A conquista de Adriano

Texto Publicado em abril de 2015 após a vitória de Adriano na terceira etapa da temporada de 2015



"O estilo nem por sombra corresponde a um simples culto da forma, mas, muito longe disso, a uma particular concepção da arte e, mais em geral, a uma particular concepção da vida.”
Tolstoi…
Adriano e o estilo...
O surf antes de ser um esporte competitivo, antes mesmo de ser um esporte, é uma atividade humana que se realiza em expressão. Basta subir numa prancha, manter o equilíbrio e cortar, como faca na manteiga quente, uma parede lisa que se abre infinita à nossa frente para que o surfista seja impelido a traçar movimentos que, independente da qualidade técnica, revelam algo do seu caráter… Isso acontece todos os dias, em todas as praias, com qualquer um que se aventure para além da arrebentação… Quando assisto a um surfista, sempre sou levado a analisar os traços recorrentes de sua linha… E mesmo que não queira, lá estou a desenhar o contorno de sua personalidade expressiva a partir das evidentes características de seu surf… Poucos são aqueles que, no frigir dos ovos, escapam desse axioma… Poucos têm uma relação tão direta entre estilo e caráter como Adriano de Souza…
Adriano e a rasgada…
A terceira etapa de 2015 já havia deixado por terra muitos favoritos e a maioria dos brasileiros… O mar quebrava forte e perfeito nas águas frias da Australia e mesmo a incompetência do comissário para fazer valer o único critério aceitável para decidir onde o campeonato deveria acontecer não impedia que assistíssemos um belo espetáculo… Afinal, qualquer criança sabe: o melhor surf acontece onde existe as melhores ondas… Certamente nessa semana, a mítica The Box perdia por uma cabeça e meia de Mainbreak… Pela barba e pela altura, devido que alguém creia que Perrow seja uma criança… E se ele não é isso, assusta-me que seja intitulado o homem a decidir as condições ideais para uma etapa do circuito mundial…
Se João João encontrou aquele tubo, se o E.T. foi o que esperávamos dele, se Jay Davis foi uma bela surpresa; o mesmo não aconteceu com o restante da tropa… Algumas injustiças foram cometidas, ainda que a máxima “com um limão, fazemos uma limonada” não deve servir, no caso, para justificar a tese de que o talento sempre se fará presente diante de qualquer condição de mar, vento ou estupidez de um comissário…
Enquanto os camaradas caiam; enquanto assistíamos, mais uma vez, Gabriel perdido… O que, afinal, acontece com o menino?; enquanto vimos Mick e Felipe perderem a camisa amarela; Adriano, pelas beiradas, apresentava-se com sangue nos olhos e faca nos dentes… A cada bateria dele, eu, confesso, admirava-me… O tubo imenso que o rapaz pegou resultou num dos gritos mais guturais que proferi em minha vida… Ninguém se mete numa craca daquele tamanho e com aquele desenho se não quer provar algo para si mesmo ou, minha hipótese, para o mundo.

Conjunto de registros:
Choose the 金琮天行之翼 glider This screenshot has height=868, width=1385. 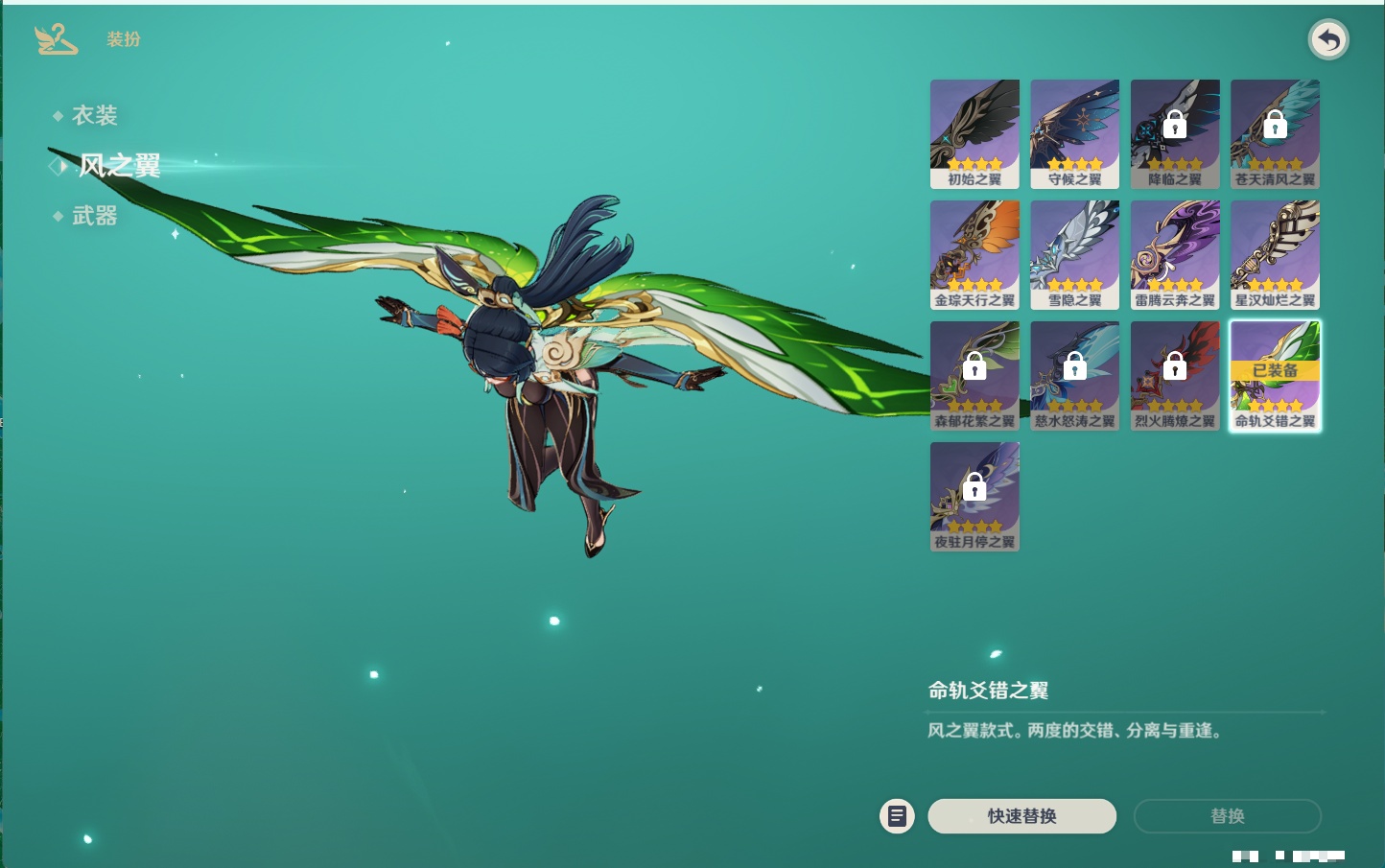[974, 254]
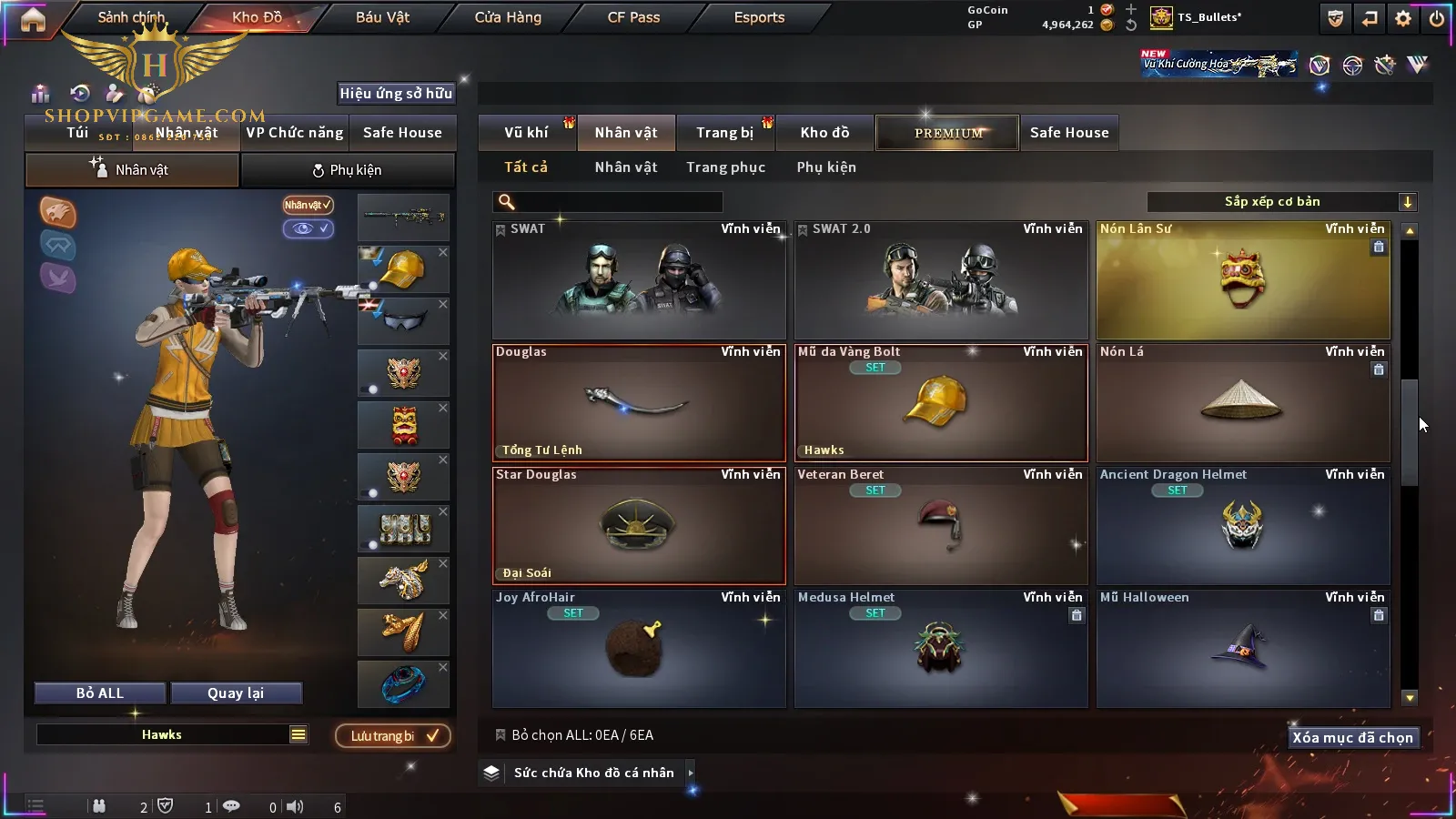Open settings with the gear icon
This screenshot has width=1456, height=819.
pyautogui.click(x=1403, y=18)
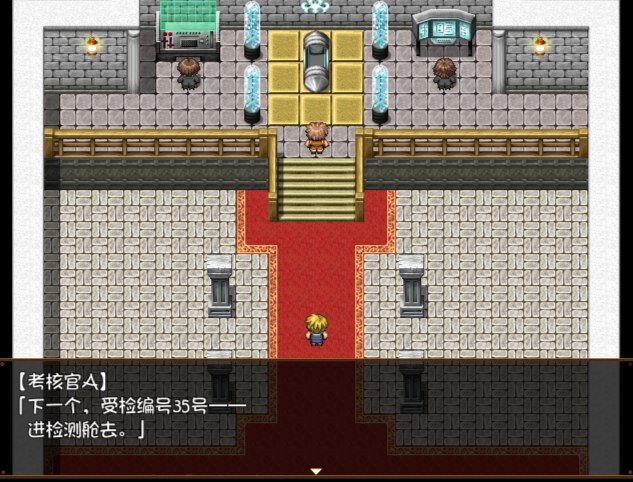Click the dialogue continue arrow indicator
This screenshot has width=633, height=482.
(316, 470)
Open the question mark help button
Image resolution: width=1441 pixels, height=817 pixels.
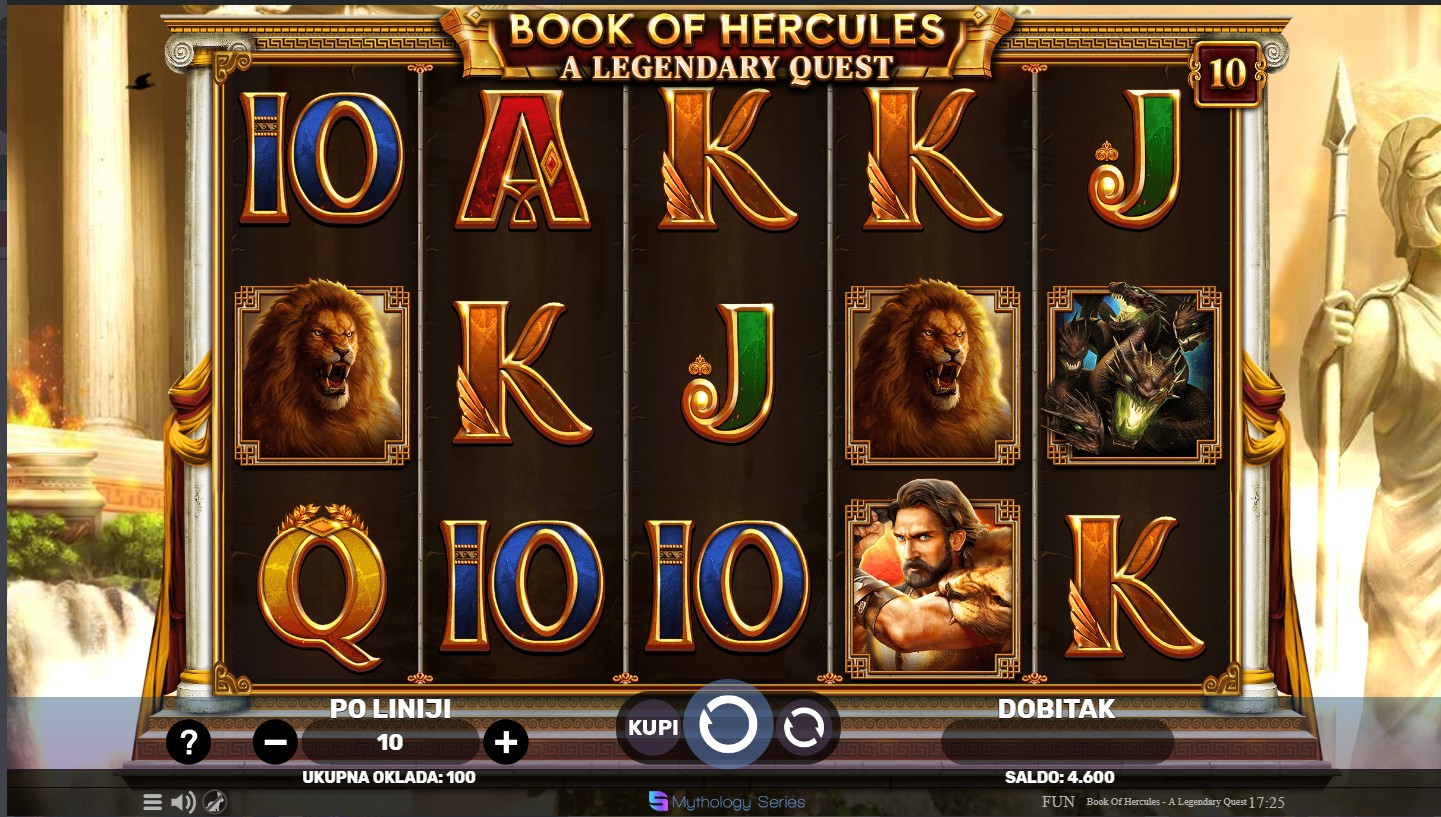pyautogui.click(x=188, y=742)
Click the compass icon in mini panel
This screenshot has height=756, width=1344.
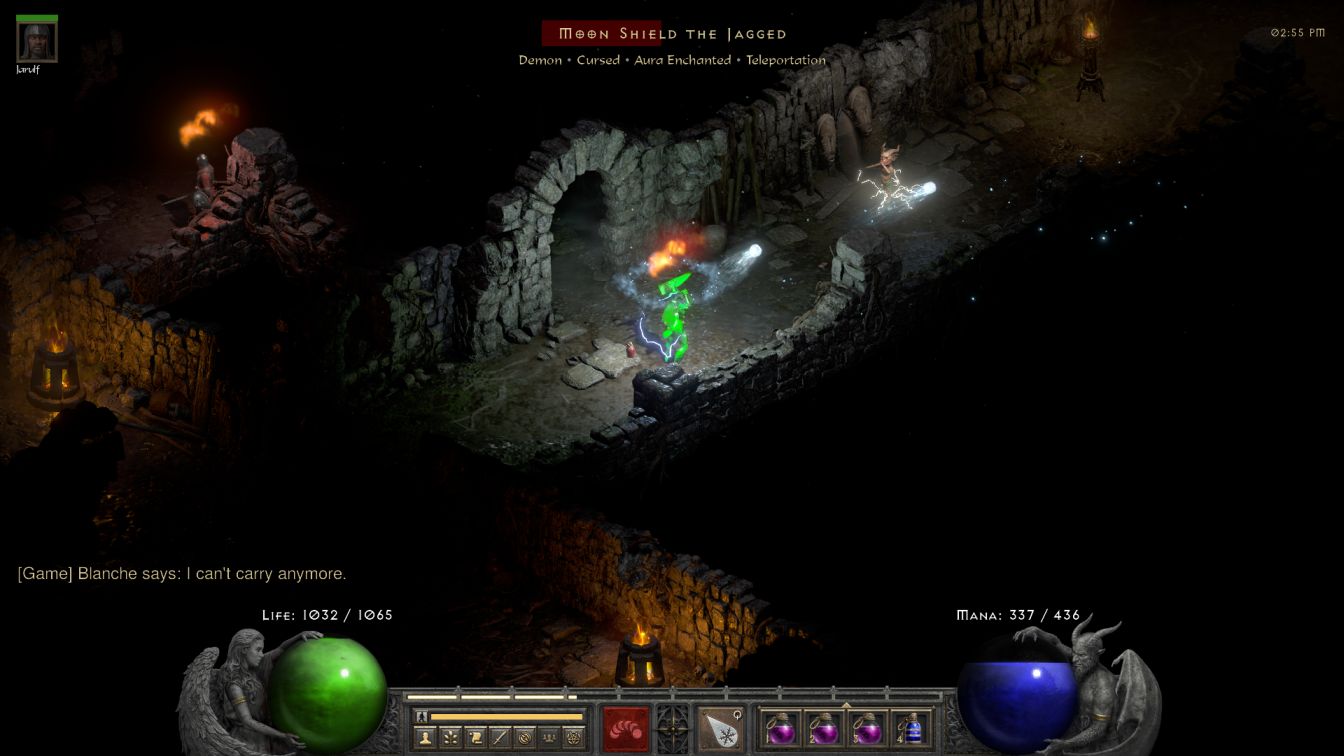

Descrição do exercício:
Segundo o texto sobre a conquista de Adriano, em qual etapa da temporada de 2015 ele venceu?

Resultado do exercício:
Na terceira etapa da temporada de 2015.